[Collection entries]
=====
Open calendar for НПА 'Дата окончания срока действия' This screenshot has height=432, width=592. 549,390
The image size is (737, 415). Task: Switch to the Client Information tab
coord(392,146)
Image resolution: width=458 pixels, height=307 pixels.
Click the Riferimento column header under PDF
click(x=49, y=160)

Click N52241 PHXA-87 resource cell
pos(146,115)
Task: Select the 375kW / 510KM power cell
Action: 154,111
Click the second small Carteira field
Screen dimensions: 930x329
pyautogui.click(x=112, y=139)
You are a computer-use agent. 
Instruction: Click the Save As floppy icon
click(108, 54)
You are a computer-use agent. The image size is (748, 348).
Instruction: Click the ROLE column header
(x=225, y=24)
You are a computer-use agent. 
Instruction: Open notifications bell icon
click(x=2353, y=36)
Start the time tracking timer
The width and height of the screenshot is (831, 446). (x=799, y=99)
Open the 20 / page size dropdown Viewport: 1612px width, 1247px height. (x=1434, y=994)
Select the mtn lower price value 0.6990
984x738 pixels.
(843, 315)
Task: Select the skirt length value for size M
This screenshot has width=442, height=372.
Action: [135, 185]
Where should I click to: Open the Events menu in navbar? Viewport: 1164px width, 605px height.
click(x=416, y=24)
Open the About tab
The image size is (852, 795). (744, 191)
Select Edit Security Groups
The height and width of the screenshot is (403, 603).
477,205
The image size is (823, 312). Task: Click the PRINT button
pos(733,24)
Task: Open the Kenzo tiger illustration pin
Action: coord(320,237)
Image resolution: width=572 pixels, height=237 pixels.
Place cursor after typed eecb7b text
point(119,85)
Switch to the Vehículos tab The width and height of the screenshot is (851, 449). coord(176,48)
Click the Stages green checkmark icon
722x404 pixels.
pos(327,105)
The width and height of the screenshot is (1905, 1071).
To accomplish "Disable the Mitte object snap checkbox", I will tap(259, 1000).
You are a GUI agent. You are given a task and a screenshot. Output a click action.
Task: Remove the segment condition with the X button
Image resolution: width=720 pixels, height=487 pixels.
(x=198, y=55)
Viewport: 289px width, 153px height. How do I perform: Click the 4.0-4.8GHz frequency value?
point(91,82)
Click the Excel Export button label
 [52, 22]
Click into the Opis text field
=====
[ASSIGNMENT] Tell how many lines in the entries contain the string "agent". Give the number and nothing more.

[ANSWER BELOW] 4